Пава подошла к своему положению очень внимательно, в строгости держала и Модеста, который за эти месяцы был выдрессирован, как цирковая собачка, бежал без звука и по первому зову, моментально и с точностью исполняя все, что приказано.

В результате проносила Павлина на удивление легко (была уверена, что именно из-за соблюдения всех этих народных примет), без жалоб, в 1946 году, в самую золотую осень, выдвинув в квартире все ящички и успев уехать в роддом, родила крупного мальчишку, которого назвала Петюней. И маленький Петюня, этот красивый послевоенный розовый мальчик, мгновенно стал смыслом ее жизни. Его разве что на божницу не сажали. Дети, рожденные сразу после войны, были надеждой на наконец-то пришедшее счастье, на мирное светлое будущее, на то, что самое хорошее советского человека ждет впереди.

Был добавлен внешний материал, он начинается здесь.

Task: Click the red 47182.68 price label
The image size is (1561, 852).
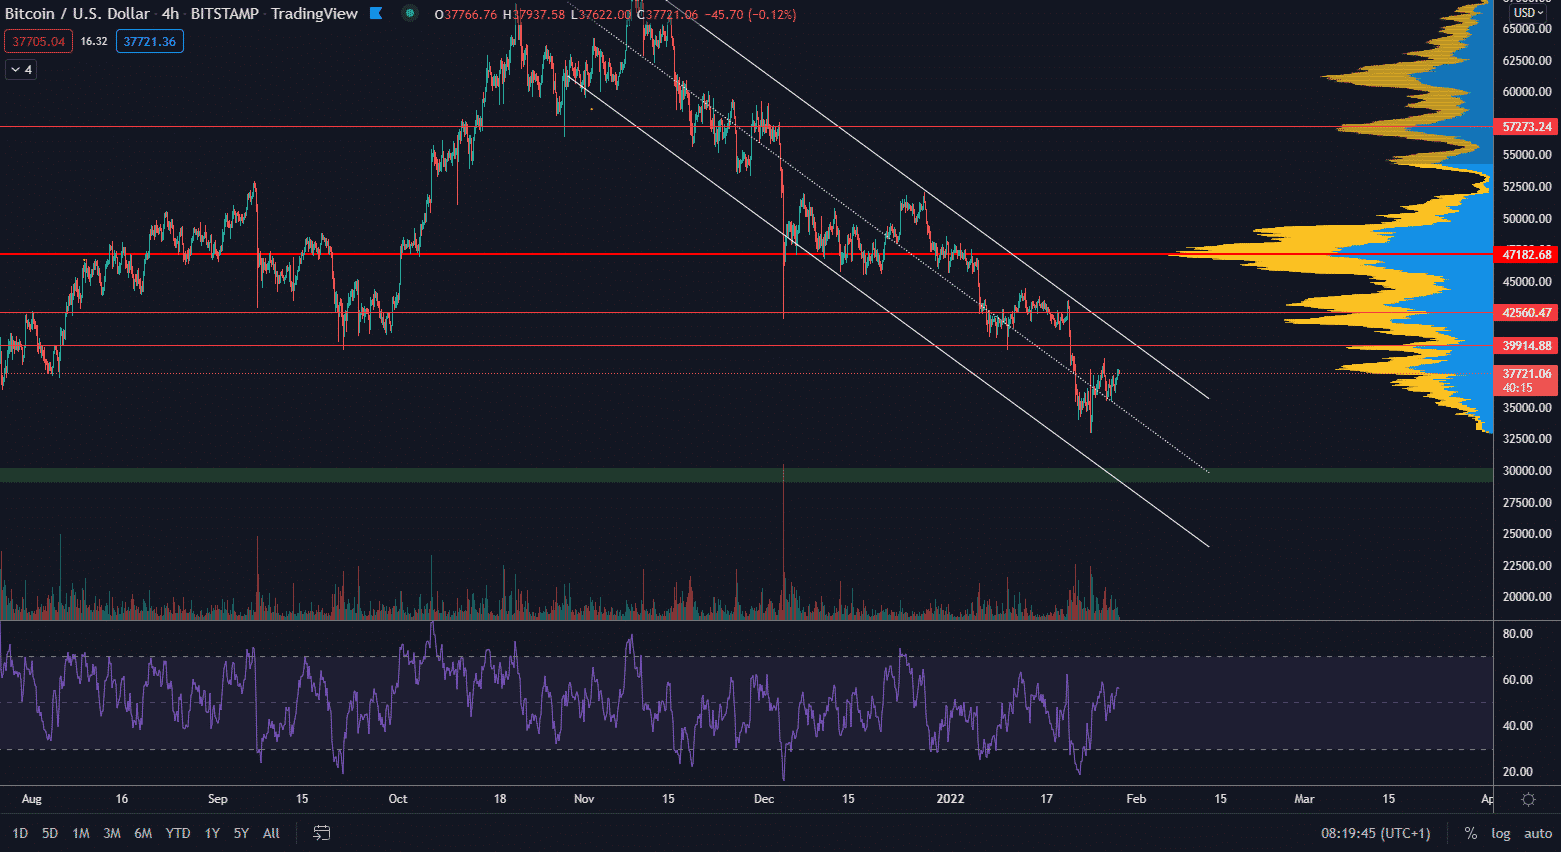Action: pyautogui.click(x=1527, y=255)

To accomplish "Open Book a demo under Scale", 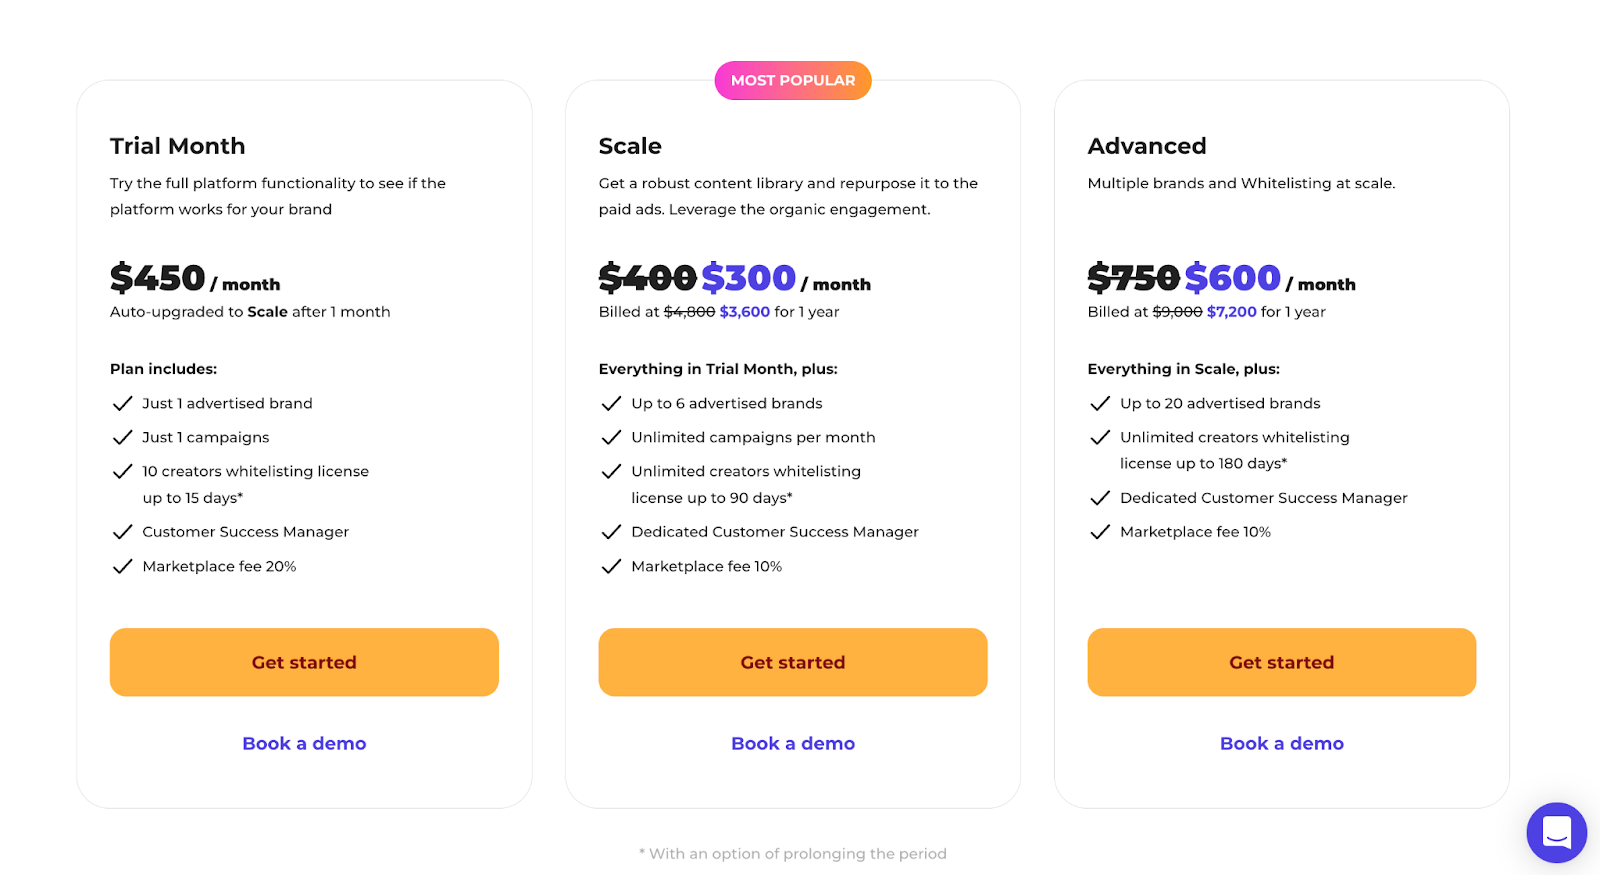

Солидные граждане в шляпах и с портфелями — а чего уж говорить о гражданках! — останавливались при виде мамаш с новорожденными, расплывались в плотоядной улыбке, заглядывали в коляску, щипали пухлые атласные щечки дитяти, противно сюсюкали и даже кланялись мамашам, вроде как благодарили. Послевоенный ребенок — это был диагноз, массовый диагноз. Но не детский, а взрослый.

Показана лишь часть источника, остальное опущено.